Prior to inserting the tungsten inlead into the neck, a small bead 23 of glass is formed on the tungsten wire. A glass is used having a coefficient of thermal expansion intermediate that of tungsten and of fused silica. One suitable glass is Corning glass No. 7230 having an expansion coefficient of about 1.4 × 10-6 per °C., which compares with tungsten at 4.5 × 10-6 and quartz at 0.45 × 10-6. Other suitable glasses are the General Electric Company series GSC 1 to 3. A suitable method of forming the bead on the wire which assures wetting of the tungsten by the glass is to heat the wire in an inert atmosphere by the passage of current through it and to melt the glass onto the hot wire. It is desirable to have the bead diameter appreciably greater than the wire inlead diameter, 3 times or more. For example with the illustrated inlead which is 8 mil molybdenum wire, a bead of 40 mils diameter was used. This permits some radial distance or annular separation between the point where the glass is sealed to the silica and the point where it is sealed to the inlead.
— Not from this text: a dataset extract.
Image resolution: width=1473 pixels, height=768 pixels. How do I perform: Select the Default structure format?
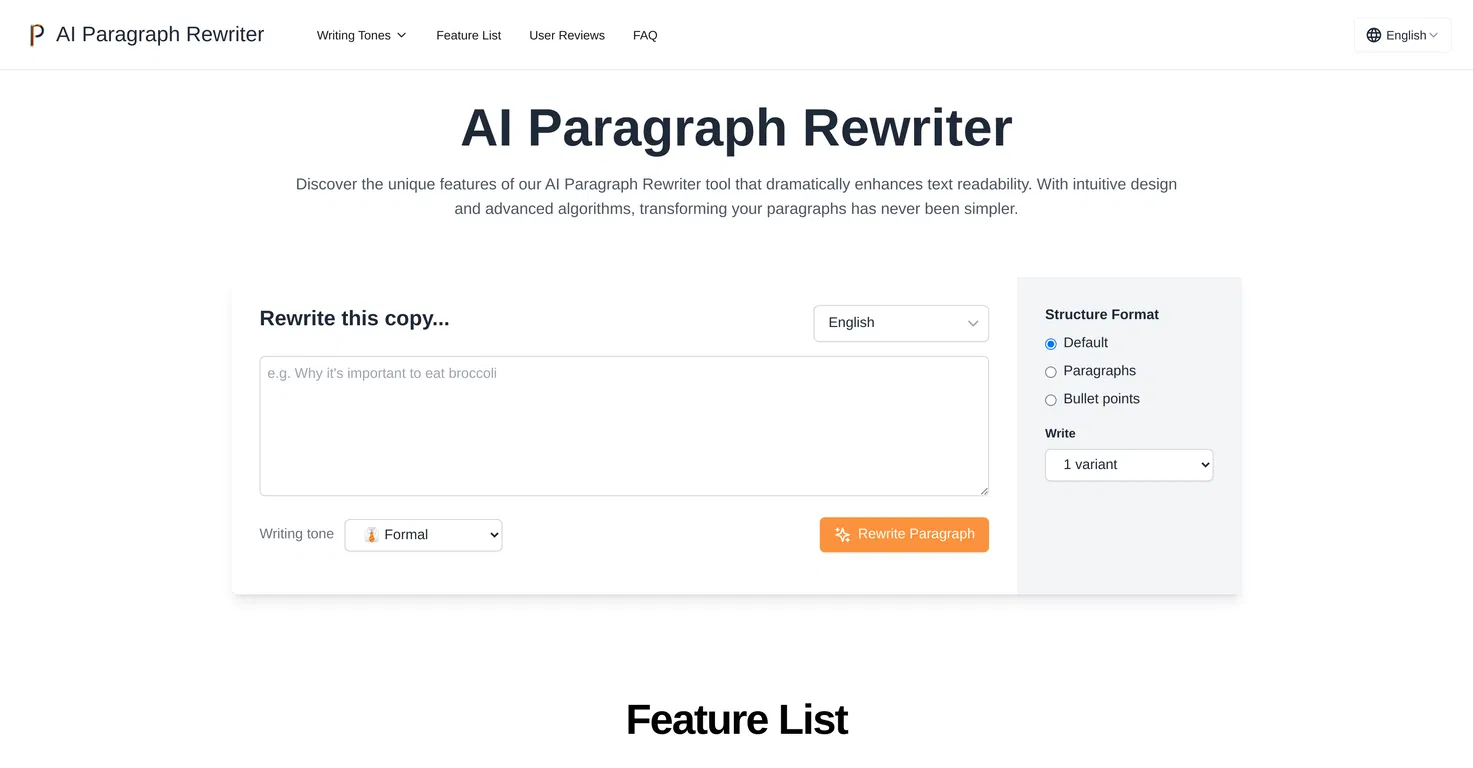[1050, 344]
To make the seal, the beaded wire inlead is inserted into the neck and argon flushing gas may be used to force the bead into the throat of the flare. The seal is completed by heating the quartz neck by means of a sharp gas flame, starting with the flame next to the bulb and moving out towards the glass bead. The entire assembly is of course revolving in a glass lathe while heat is being applied. Sufficient heat is applied to soften the quartz or fused silica and to cause it to shrink slightly in diameter and to contract around the tungsten electrode 1 and the molybdenum inlead 22 but without sealing or wetting to either. However in the region of the glass bead 23, the glass melts enough to wet the quartz as the latter contracts about the bead. This assures a hermetic seal inasmuch as there is wetting between glass and tungsten inlead and between glass and quartz surrounding it.
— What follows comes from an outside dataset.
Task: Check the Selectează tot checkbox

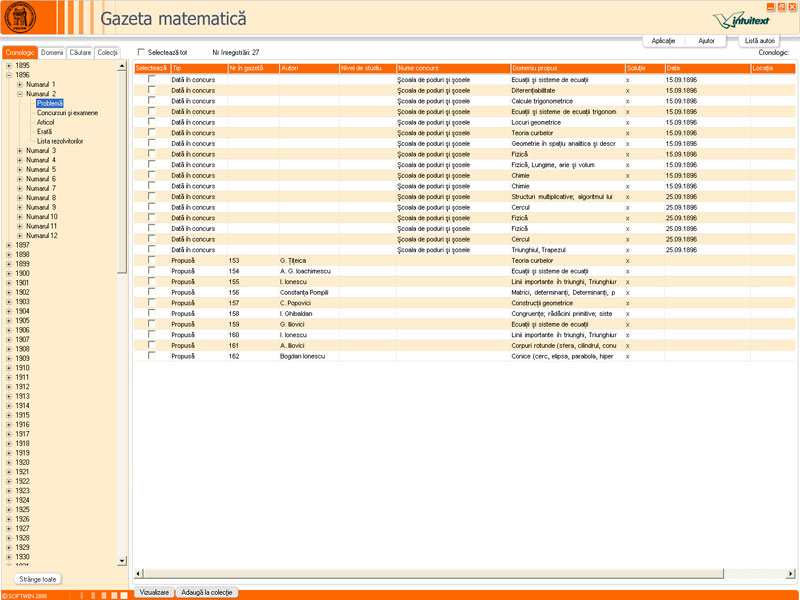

The heating is controlled to maintain an annular gap or crevice 28 around the inlead between the sealing zone of quartz to glass, and the sealing zone of glass to metal inlead. In other words the heating is restrained to avoid a complete collapse of the quartz against the inlead next to the glass bead which would obliterate crevice 28 on the bulb side of the glass lead. The annular crevice 28 may fill with inert gas or with some of the mercury and metal halide charge during the life of the lamp; however it is small enough that this creates no problem from the point of view of changing the amount of the effective charge in the bulb.
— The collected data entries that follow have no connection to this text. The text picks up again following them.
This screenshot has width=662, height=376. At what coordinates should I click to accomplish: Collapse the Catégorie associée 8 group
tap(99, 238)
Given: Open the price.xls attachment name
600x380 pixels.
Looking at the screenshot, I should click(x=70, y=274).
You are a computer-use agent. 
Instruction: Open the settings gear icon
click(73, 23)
In either the lamp of FIG. 3 or that of FIG. 5, the charge of mercury and metal halide may be introduced into the arc chamber through one of the necks before sealing in the second electrode, in which case the arc chamber portion is chilled during the heat sealing of the neck to prevent vaporization of the charge. Alternatively, the charge may be introduced through an auxilary exhaust tube after the electrodes have been sealed in and the exhaust tube (not shown) is then eliminated by tipping off.